The term "dysfunctional" is far too mild a term to describe Ben's bizarre and troubled family. Parents who both eventually commit suicide, a father never quite recovering from the Second World War, a mother scarred irrevocably by her tormented childhood. Two sets of grandparents with their own demons, the biggest belonging to Ben's maternal grandfather, Lementeur the Magnificent, a politician and a magician, whose personality is his greatest power.

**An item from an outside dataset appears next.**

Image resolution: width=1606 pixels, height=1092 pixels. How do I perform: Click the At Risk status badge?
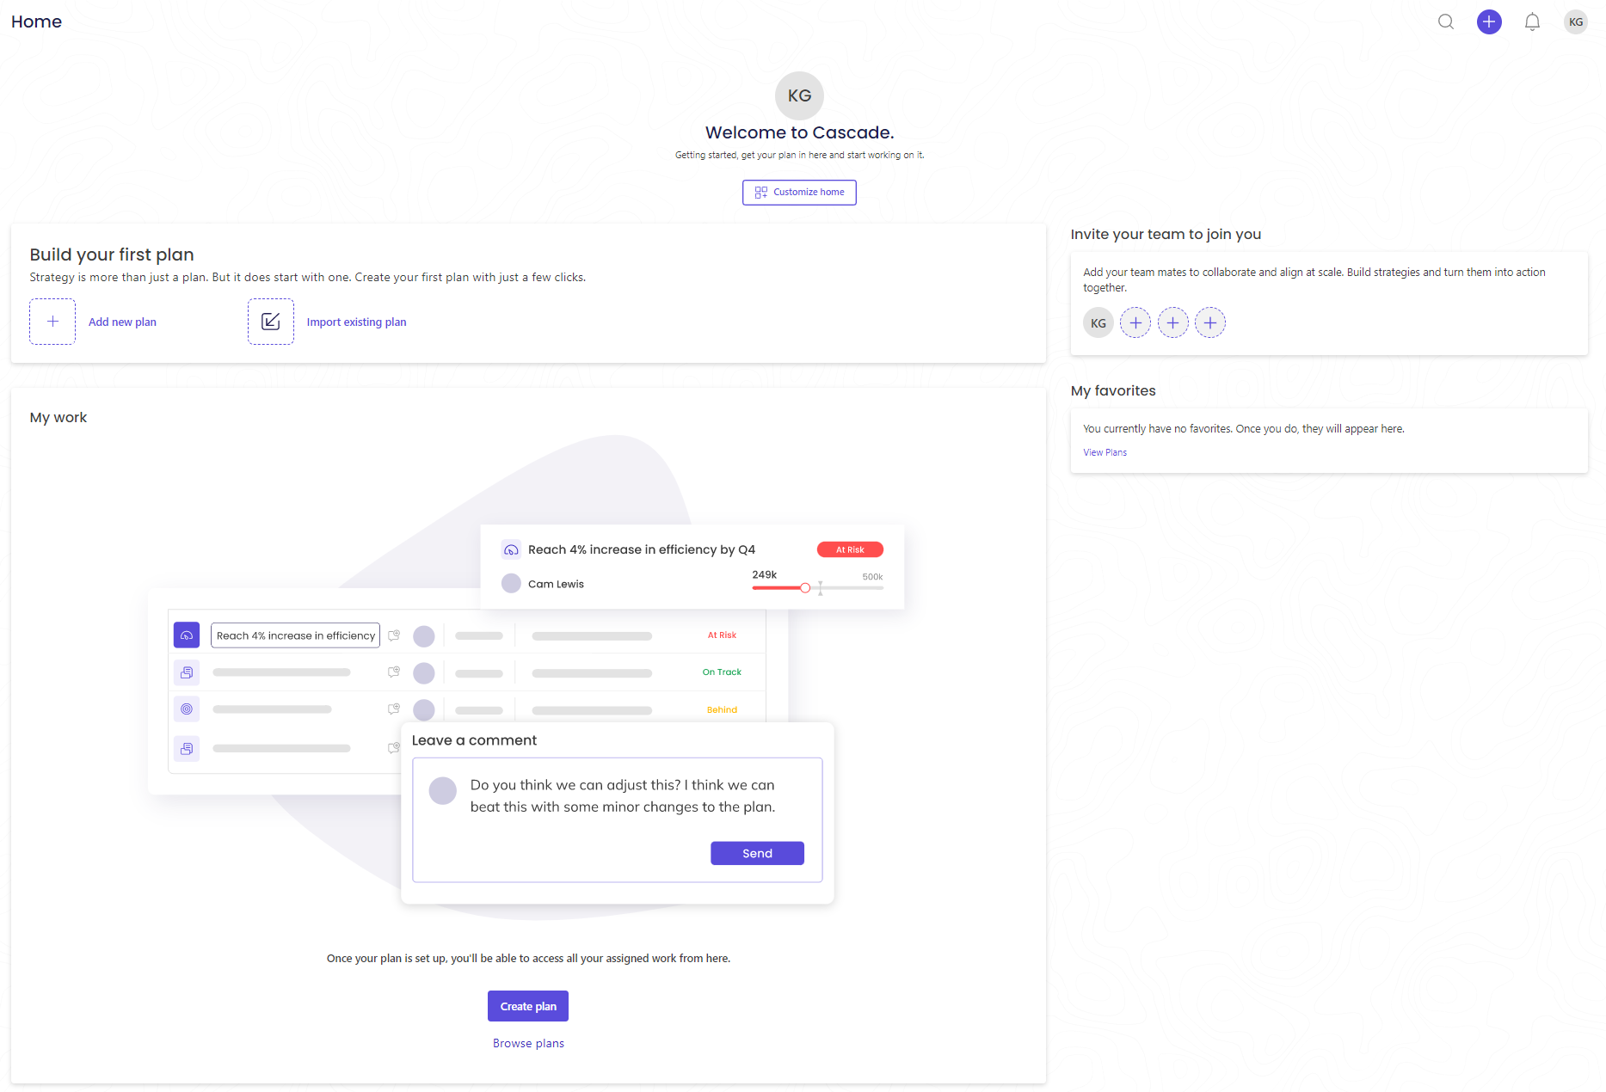pos(850,549)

Ben spends his first twelve years in a fictitious southern Ontario town named Wilbury, where his only friend, Guenther, has a family that rivals Ben's in strangeness. It is no wonder the boys distance themselves from their environment, and see themselves as "aliens" trying to find meaning in their lives by poring over Sir James Frazer's renowned anthropological treatise The Golden Bough. They decide, in fact, that someday they are going to write about their own time and culture and call their work The Platinum Bough.

Wynveen's use of Frazer is one of the most interesting aspects of Angel Falls; it provides an allusive spine, as it were, on which the story is fleshed. And, as is the case with most effective allusions, readers don't necessarily have to be familiar with the source in order to enjoy the book; it simply adds an extra dimension if they are.

Guenther and Ben endure their situations by becoming archivists of their families, anthropologists of their own worlds. As Guenther says: "We all have a primitive culture, Onneb. It's called the family! The myths, the rituals, the magic. It's all there. Check it out." And Ben continues to do so, long after he's left Wilbury, survived life with his grandfather in Angel Falls, and moved to Toronto to become a musician. However, he grows to realize that although books such as The Golden Bough are useful for "putting everything into context", they are in some ways "pretenders to the throne". We have to tell our own stories.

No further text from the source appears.